Q:  The character has that physicality but more of his very dark side is being  revealed in each successive film. What’s that like to play?

MD:  Well, it’s really interesting. For me to do that in a mainstream movie is  actually a great coup for us. When in a big American movie have you seen  the protagonist kill two people in the middle of the second act and then at  the end go and apologise for it and to start to understand the  consequences of his actions? (as in The Bourne Supremacy) I really  thought that was a good thing to put out in a mainstream movie,  particularly with everything going on in the world. And that was the big  attraction for me. Doug Liman always talked about that. Because Robert  Ludlum wrote it and it was this Cold War novel and Doug’s movie was  very different from the book other than its title. We kind of went far a-field  right out of the gate. Doug always said he was turning a Republican novel  into a Democratic movie. [Laughs.]

Q:  How does Paul Greengrass’s background in documentary filmmaking  influence the style of the Bourne films?

MD:  What really helps, particularly in the last movie, and it does come from  documentary work, it’s that he never lets the camera anticipate the action.  When something happens the camera reacts to it, it’s following the action,  which is the same with a documentary.

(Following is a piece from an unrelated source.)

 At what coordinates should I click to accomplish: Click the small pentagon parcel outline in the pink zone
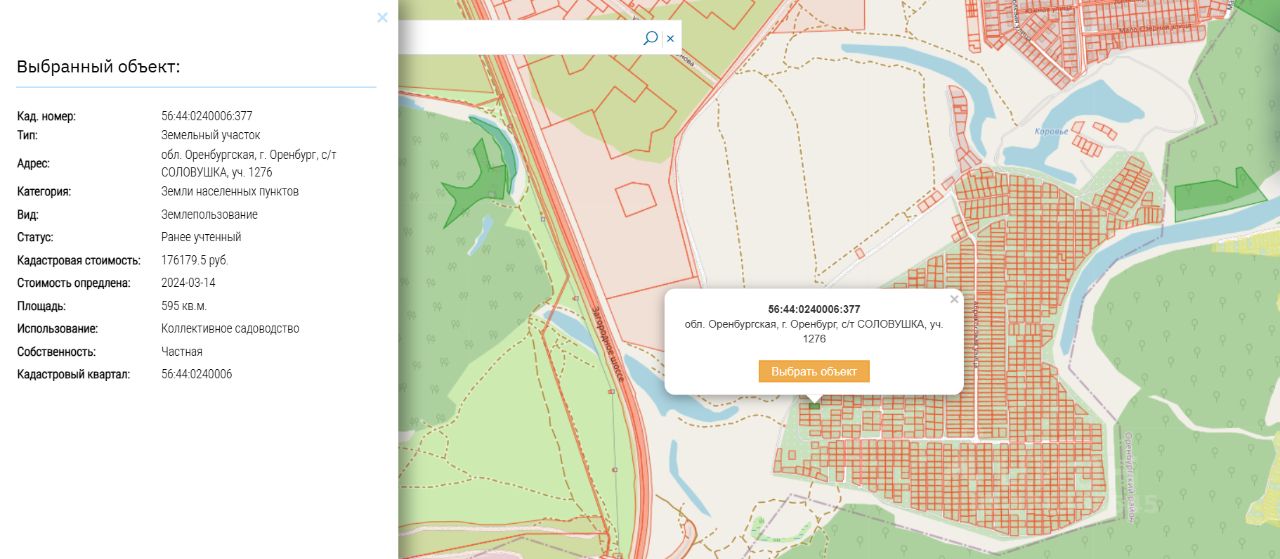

As a result you are sitting there  watching and you start to feel really insecure because you know that if  something blows up you are not going to be in on the gag, it’s going to  blow up and knock you over! [Laughs.] It’s really based on all that  documentary work and I think it adds to the film aesthetically. And when  people say ‘I was on the edge of my seat..’ what they are really  responding to is that sub conscious feeling of insecurity. 

Q:  You’re a father now, with a step-daughter and a baby.  Do you try and  take the family with you when you are away filming for Bourne?

MD:  Yes, I do. In fact, we started in Tangier and they didn’t come for those  few weeks and that was really, really miserable so we decided en masse,  as a group, that we are just going to make a go of it on the road. It’s a new  experience but it seems, knock on wood, that’s it’s going to be a good one  for everybody.

Q:  Are you enjoying being a father?

MD:  It’s great and just for peace of mind. It’s great that we are all together and  having all these adventures together. I’ve been on my own for so long on  the road, you know, before these kids came along, and there was always  that feeling of ‘I really want to show this to somebody.’ It grates on you  after a while. So to have them here with me and to know that they are out  having adventures when I’m at work is wonderful. 

Q:  You’ve had a fantastic couple of years – working with Martin Scorsese and  Robert De Niro and now back on Bourne. Has it changed you as an actor?

MD:  I hope so. I feel like I got better. I learned so much working with Bob. I  jumped into that role pretty quickly and he had been basically preparing it  for eight or nine years and he said to me ‘look I’ve prepared this role, you  don’t have to worry about anything I’m going to walk you through this  moment by moment,’ and he really did. To be working that closely with  him on a movie that mattered to him was so special. It was the best year  of my career – you know, between Bob and Marty, it literally couldn’t be  going any better. I’ve been waiting for the other shoe to drop for like ten  years but things keep getting better. I just want it to keep going.